The listing below holds a line with "The image size is (924, 513)." and a later line with "Task: Click the 剪切 cut button". Write out those two lines and every line between them, exactly, and nothing else.

_Supplied material_.
┄┄┄┄┄┄┄┄┄┄

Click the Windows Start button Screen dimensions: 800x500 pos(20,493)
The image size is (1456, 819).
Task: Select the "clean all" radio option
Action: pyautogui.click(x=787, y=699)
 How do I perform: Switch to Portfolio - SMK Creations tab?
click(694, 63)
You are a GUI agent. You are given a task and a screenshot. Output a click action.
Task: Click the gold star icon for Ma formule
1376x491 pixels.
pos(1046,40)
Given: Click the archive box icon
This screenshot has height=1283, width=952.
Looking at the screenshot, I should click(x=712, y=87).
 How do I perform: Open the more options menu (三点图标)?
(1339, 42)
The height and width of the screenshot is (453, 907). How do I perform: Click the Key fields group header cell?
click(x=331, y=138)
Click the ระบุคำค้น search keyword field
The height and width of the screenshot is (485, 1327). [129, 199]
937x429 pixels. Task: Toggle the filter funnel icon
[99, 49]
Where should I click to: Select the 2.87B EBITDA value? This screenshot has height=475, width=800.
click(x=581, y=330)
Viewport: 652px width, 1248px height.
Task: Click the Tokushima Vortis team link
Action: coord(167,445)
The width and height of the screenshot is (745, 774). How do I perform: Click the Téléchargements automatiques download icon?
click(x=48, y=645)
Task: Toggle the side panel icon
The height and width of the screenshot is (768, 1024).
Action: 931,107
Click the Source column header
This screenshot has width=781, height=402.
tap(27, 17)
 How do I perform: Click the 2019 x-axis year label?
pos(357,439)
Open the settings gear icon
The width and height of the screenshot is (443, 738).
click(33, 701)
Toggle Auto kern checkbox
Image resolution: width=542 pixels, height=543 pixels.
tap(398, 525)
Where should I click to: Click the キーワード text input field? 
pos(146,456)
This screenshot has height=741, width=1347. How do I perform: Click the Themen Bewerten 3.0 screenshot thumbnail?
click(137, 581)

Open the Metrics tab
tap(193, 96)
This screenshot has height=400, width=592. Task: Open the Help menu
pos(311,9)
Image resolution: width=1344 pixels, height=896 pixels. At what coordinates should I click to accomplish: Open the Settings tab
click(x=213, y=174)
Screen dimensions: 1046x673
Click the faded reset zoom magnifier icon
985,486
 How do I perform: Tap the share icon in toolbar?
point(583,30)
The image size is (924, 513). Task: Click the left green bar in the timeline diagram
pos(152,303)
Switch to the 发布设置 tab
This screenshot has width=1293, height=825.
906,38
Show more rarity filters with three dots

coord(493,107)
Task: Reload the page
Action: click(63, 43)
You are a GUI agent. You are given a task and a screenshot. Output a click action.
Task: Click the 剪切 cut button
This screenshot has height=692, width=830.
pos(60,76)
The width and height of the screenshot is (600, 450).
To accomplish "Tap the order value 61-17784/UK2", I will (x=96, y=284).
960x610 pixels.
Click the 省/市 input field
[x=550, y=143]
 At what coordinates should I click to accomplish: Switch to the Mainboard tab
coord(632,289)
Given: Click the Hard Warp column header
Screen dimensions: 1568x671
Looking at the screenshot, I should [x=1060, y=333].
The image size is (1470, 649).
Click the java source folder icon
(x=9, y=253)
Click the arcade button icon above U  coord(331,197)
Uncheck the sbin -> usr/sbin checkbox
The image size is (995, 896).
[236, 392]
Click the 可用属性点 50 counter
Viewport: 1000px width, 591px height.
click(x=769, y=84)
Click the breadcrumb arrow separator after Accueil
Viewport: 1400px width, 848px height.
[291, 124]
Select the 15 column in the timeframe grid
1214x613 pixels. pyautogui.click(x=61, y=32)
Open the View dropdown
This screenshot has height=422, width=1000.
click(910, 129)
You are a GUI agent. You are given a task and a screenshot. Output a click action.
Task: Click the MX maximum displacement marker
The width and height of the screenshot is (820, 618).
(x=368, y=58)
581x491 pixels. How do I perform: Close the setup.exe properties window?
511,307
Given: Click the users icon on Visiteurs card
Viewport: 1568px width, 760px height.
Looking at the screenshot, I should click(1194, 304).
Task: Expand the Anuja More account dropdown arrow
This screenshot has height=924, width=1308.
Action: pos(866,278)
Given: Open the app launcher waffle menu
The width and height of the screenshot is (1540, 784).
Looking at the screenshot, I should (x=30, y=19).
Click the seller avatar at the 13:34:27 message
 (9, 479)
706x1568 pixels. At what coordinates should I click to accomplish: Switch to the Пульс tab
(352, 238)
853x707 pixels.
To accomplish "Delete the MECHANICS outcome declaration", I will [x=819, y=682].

┄┄┄┄┄┄┄┄┄┄

_Response to the exercise_.
The image size is (924, 513). Task: Click the left green bar in the timeline diagram
pos(152,303)
Switch to the 发布设置 tab
This screenshot has width=1293, height=825.
906,38
Show more rarity filters with three dots

coord(493,107)
Task: Reload the page
Action: click(63, 43)
You are a GUI agent. You are given a task and a screenshot. Output a click action.
Task: Click the 剪切 cut button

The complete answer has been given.